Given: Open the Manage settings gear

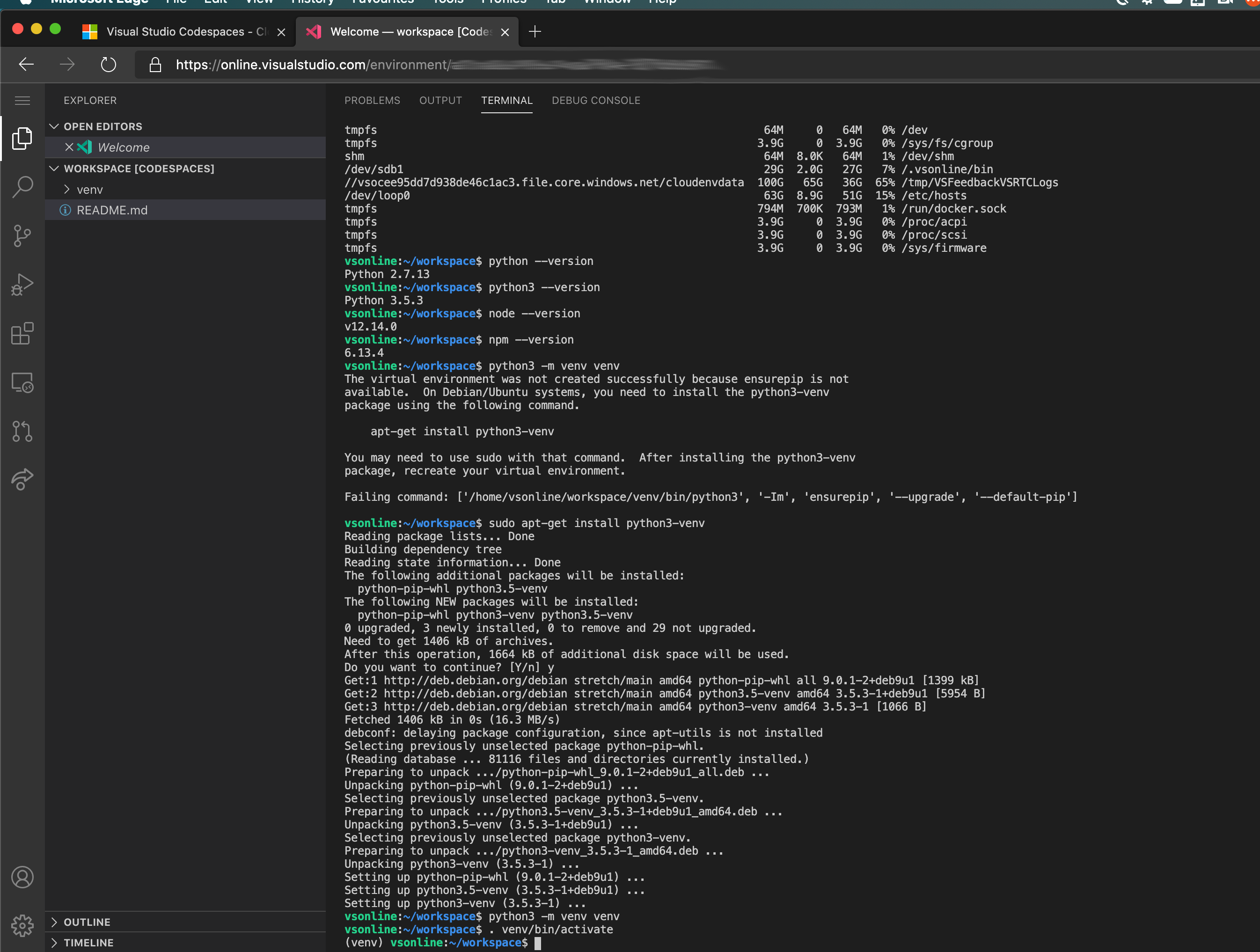Looking at the screenshot, I should (x=22, y=926).
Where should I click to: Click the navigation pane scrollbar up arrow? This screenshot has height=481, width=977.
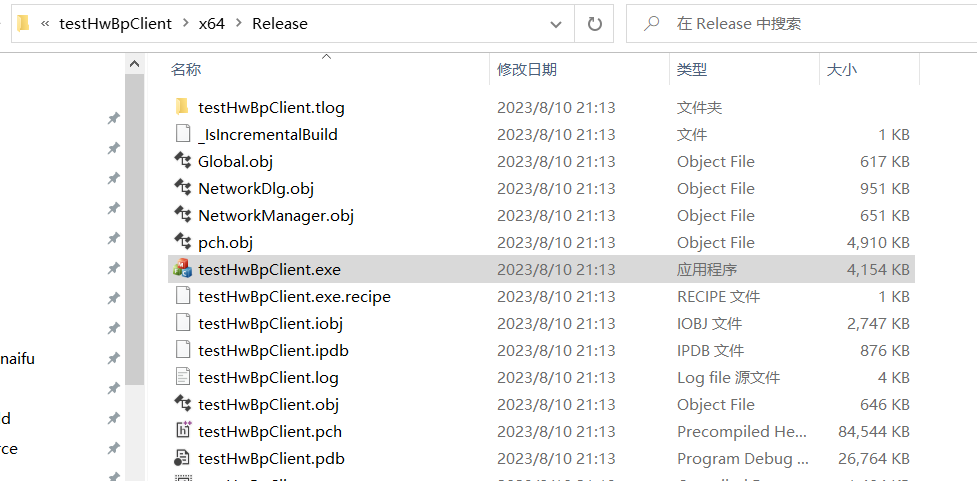click(x=134, y=65)
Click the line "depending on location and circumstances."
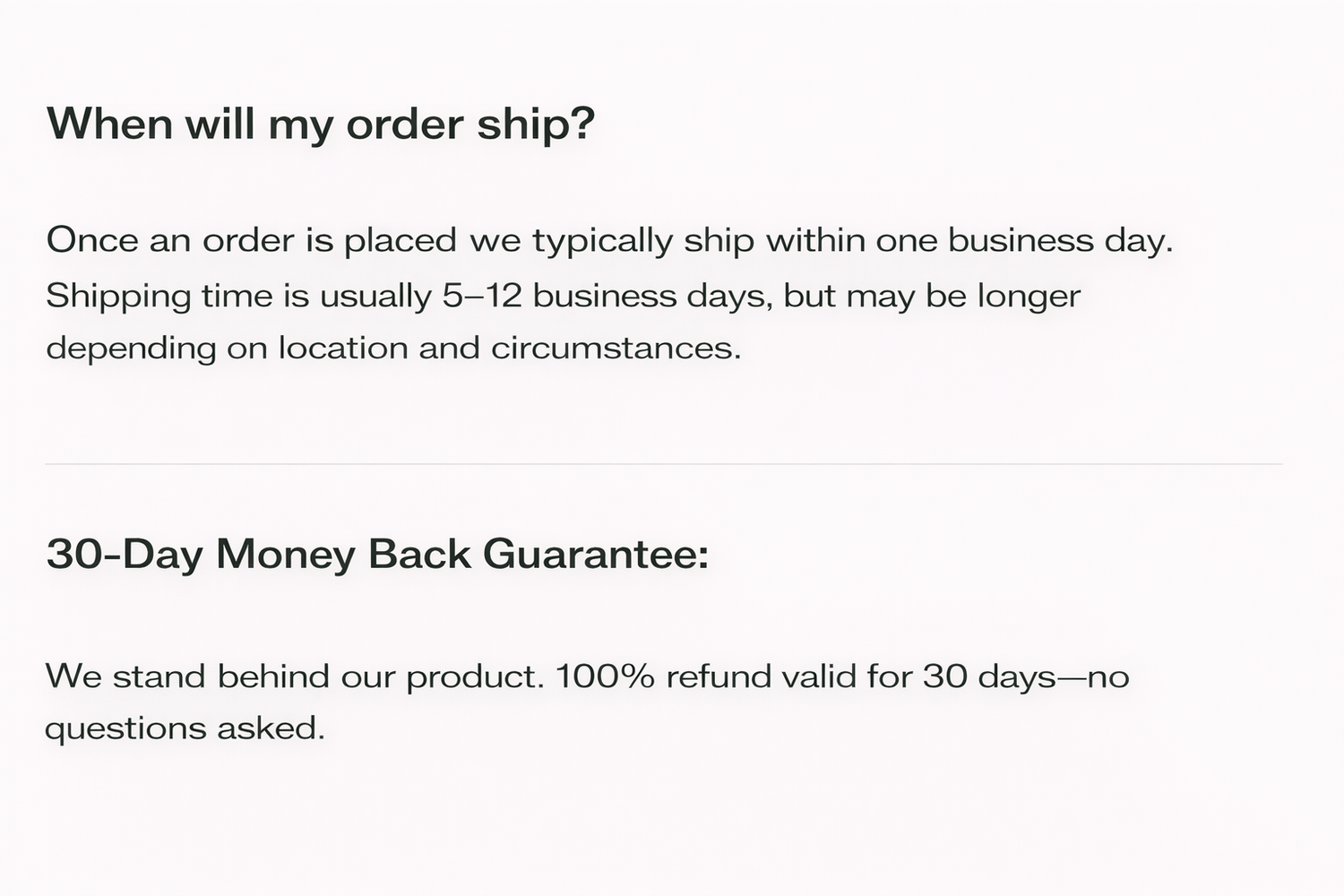Image resolution: width=1344 pixels, height=896 pixels. click(x=393, y=348)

◇ ◇ ◇ ◇

- _Work instructions_:
Output every line of the listing above as a numbered list, skipping blank lines and leaving out the pictures.

- _Result for this task_:
1. Given: Open the Manage settings gear
2. Looking at the screenshot, I should (x=22, y=926).
3. Where should I click to: Click the navigation pane scrollbar up arrow? This screenshot has height=481, width=977.
4. click(x=134, y=65)
5. Click the line "depending on location and circumstances."
6. Image resolution: width=1344 pixels, height=896 pixels. click(x=393, y=348)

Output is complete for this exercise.